Echo each of the rows below, line for line, with no changes.

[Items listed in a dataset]
● ● ● ●
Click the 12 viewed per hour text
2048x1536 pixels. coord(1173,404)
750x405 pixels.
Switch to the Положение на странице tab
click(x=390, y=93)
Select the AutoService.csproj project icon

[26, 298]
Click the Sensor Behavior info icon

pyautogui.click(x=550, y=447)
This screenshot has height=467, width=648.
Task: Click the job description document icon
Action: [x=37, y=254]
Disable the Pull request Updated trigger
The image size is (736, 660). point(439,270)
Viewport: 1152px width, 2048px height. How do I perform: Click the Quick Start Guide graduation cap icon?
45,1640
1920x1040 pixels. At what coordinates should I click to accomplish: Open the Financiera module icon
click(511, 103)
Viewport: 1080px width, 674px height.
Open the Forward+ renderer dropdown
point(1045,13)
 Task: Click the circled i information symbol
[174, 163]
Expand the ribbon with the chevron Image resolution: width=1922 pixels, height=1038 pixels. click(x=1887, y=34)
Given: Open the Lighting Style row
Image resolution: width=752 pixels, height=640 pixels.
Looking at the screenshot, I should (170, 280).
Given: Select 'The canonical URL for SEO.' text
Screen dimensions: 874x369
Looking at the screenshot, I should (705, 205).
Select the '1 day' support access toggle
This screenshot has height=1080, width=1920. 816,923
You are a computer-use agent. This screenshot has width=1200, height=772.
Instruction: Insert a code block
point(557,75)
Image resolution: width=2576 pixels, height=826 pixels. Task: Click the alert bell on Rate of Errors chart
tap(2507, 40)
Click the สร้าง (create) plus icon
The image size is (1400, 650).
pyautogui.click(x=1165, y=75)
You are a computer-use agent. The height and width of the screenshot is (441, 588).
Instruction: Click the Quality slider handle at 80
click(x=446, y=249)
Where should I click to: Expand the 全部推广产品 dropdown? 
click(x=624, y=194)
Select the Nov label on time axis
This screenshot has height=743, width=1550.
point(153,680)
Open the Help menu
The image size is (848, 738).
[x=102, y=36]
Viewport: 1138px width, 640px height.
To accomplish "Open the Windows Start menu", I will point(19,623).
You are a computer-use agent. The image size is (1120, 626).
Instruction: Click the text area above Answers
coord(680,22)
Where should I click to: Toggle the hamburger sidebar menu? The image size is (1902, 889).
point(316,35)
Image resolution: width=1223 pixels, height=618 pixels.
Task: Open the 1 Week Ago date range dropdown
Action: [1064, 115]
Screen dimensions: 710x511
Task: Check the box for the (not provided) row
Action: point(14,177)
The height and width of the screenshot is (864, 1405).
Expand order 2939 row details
● ● ● ●
→ **Response to the task**
Click the 12 viewed per hour text
2048x1536 pixels. coord(1173,404)
750x405 pixels.
Switch to the Положение на странице tab
click(x=390, y=93)
Select the AutoService.csproj project icon

[26, 298]
Click the Sensor Behavior info icon

pyautogui.click(x=550, y=447)
This screenshot has height=467, width=648.
Task: Click the job description document icon
Action: [x=37, y=254]
Disable the Pull request Updated trigger
The image size is (736, 660). point(439,270)
Viewport: 1152px width, 2048px height. How do I perform: Click the Quick Start Guide graduation cap icon?
45,1640
1920x1040 pixels. At what coordinates should I click to accomplish: Open the Financiera module icon
click(511, 103)
Viewport: 1080px width, 674px height.
Open the Forward+ renderer dropdown
point(1045,13)
 Task: Click the circled i information symbol
[174, 163]
Expand the ribbon with the chevron Image resolution: width=1922 pixels, height=1038 pixels. click(x=1887, y=34)
Given: Open the Lighting Style row
Image resolution: width=752 pixels, height=640 pixels.
Looking at the screenshot, I should (170, 280).
Given: Select 'The canonical URL for SEO.' text
Screen dimensions: 874x369
Looking at the screenshot, I should (705, 205).
Select the '1 day' support access toggle
This screenshot has height=1080, width=1920. 816,923
You are a computer-use agent. This screenshot has width=1200, height=772.
Instruction: Insert a code block
point(557,75)
Image resolution: width=2576 pixels, height=826 pixels. Task: Click the alert bell on Rate of Errors chart
tap(2507, 40)
Click the สร้าง (create) plus icon
The image size is (1400, 650).
pyautogui.click(x=1165, y=75)
You are a computer-use agent. The height and width of the screenshot is (441, 588).
Instruction: Click the Quality slider handle at 80
click(x=446, y=249)
Where should I click to: Expand the 全部推广产品 dropdown? 
click(x=624, y=194)
Select the Nov label on time axis
This screenshot has height=743, width=1550.
point(153,680)
Open the Help menu
The image size is (848, 738).
[x=102, y=36]
Viewport: 1138px width, 640px height.
To accomplish "Open the Windows Start menu", I will point(19,623).
You are a computer-use agent. The image size is (1120, 626).
Instruction: Click the text area above Answers
coord(680,22)
Where should I click to: Toggle the hamburger sidebar menu? The image size is (1902, 889).
point(316,35)
Image resolution: width=1223 pixels, height=618 pixels.
Task: Open the 1 Week Ago date range dropdown
Action: [1064, 115]
Screen dimensions: 710x511
Task: Check the box for the (not provided) row
Action: point(14,177)
The height and width of the screenshot is (864, 1405).
Expand order 2939 row details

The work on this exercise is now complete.